Rewrite the rows below with every "Instruction" replaced by "Goal", keeping everything else unchanged.

* begin Data shown *

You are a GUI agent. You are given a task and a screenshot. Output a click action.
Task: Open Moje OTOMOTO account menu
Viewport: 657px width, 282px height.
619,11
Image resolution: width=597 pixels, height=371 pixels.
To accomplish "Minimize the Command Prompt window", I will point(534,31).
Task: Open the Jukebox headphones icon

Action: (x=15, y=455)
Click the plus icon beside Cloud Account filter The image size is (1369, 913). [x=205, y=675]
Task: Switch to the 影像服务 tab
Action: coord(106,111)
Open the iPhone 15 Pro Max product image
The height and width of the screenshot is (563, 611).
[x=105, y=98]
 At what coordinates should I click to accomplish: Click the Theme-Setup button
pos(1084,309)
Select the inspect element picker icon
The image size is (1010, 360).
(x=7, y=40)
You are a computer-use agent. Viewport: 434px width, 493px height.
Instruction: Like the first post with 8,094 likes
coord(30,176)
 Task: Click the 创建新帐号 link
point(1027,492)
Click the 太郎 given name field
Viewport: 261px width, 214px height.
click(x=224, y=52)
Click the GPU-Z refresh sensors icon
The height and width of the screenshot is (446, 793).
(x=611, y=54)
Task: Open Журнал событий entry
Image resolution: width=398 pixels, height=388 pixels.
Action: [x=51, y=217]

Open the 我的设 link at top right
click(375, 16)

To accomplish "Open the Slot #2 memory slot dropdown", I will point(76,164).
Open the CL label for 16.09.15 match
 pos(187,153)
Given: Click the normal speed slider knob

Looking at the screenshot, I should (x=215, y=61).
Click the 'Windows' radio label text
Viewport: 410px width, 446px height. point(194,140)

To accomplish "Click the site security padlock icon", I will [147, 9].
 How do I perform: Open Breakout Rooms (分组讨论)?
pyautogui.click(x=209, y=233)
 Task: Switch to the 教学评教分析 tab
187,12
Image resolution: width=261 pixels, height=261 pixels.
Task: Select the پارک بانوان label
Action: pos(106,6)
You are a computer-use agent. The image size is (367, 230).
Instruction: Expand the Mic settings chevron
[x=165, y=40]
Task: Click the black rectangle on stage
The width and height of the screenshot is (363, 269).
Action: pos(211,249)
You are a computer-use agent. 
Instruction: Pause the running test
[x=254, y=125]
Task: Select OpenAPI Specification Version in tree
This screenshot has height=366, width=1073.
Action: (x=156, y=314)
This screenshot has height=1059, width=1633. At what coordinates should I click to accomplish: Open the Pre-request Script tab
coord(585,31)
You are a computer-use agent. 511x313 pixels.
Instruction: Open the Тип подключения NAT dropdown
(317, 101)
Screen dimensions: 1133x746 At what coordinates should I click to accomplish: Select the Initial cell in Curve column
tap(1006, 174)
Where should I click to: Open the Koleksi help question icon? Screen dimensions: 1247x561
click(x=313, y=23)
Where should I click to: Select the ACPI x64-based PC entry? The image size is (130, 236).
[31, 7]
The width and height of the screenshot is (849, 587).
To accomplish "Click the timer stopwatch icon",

* end Data shown *

Task result:
You are a GUI agent. You are given a task and a screenshot. Output a click action.
Task: Open Moje OTOMOTO account menu
Viewport: 657px width, 282px height.
619,11
Image resolution: width=597 pixels, height=371 pixels.
To accomplish "Minimize the Command Prompt window", I will point(534,31).
Task: Open the Jukebox headphones icon

Action: (x=15, y=455)
Click the plus icon beside Cloud Account filter The image size is (1369, 913). [x=205, y=675]
Task: Switch to the 影像服务 tab
Action: coord(106,111)
Open the iPhone 15 Pro Max product image
The height and width of the screenshot is (563, 611).
[x=105, y=98]
 At what coordinates should I click to accomplish: Click the Theme-Setup button
pos(1084,309)
Select the inspect element picker icon
The image size is (1010, 360).
(x=7, y=40)
You are a computer-use agent. Viewport: 434px width, 493px height.
Goal: Like the first post with 8,094 likes
coord(30,176)
 Task: Click the 创建新帐号 link
point(1027,492)
Click the 太郎 given name field
Viewport: 261px width, 214px height.
click(x=224, y=52)
Click the GPU-Z refresh sensors icon
The height and width of the screenshot is (446, 793).
(x=611, y=54)
Task: Open Журнал событий entry
Image resolution: width=398 pixels, height=388 pixels.
Action: [x=51, y=217]

Open the 我的设 link at top right
click(375, 16)

To accomplish "Open the Slot #2 memory slot dropdown", I will point(76,164).
Open the CL label for 16.09.15 match
 pos(187,153)
Given: Click the normal speed slider knob

Looking at the screenshot, I should (x=215, y=61).
Click the 'Windows' radio label text
Viewport: 410px width, 446px height. point(194,140)

To accomplish "Click the site security padlock icon", I will [147, 9].
 How do I perform: Open Breakout Rooms (分组讨论)?
pyautogui.click(x=209, y=233)
 Task: Switch to the 教学评教分析 tab
187,12
Image resolution: width=261 pixels, height=261 pixels.
Task: Select the پارک بانوان label
Action: pos(106,6)
You are a computer-use agent. The image size is (367, 230).
Goal: Expand the Mic settings chevron
[x=165, y=40]
Task: Click the black rectangle on stage
The width and height of the screenshot is (363, 269).
Action: pos(211,249)
You are a computer-use agent. 
Goal: Pause the running test
[x=254, y=125]
Task: Select OpenAPI Specification Version in tree
This screenshot has height=366, width=1073.
Action: (x=156, y=314)
This screenshot has height=1059, width=1633. At what coordinates should I click to accomplish: Open the Pre-request Script tab
coord(585,31)
You are a computer-use agent. 511x313 pixels.
Goal: Open the Тип подключения NAT dropdown
(317, 101)
Screen dimensions: 1133x746 At what coordinates should I click to accomplish: Select the Initial cell in Curve column
tap(1006, 174)
Where should I click to: Open the Koleksi help question icon? Screen dimensions: 1247x561
click(x=313, y=23)
Where should I click to: Select the ACPI x64-based PC entry? The image size is (130, 236).
[31, 7]
The width and height of the screenshot is (849, 587).
To accomplish "Click the timer stopwatch icon",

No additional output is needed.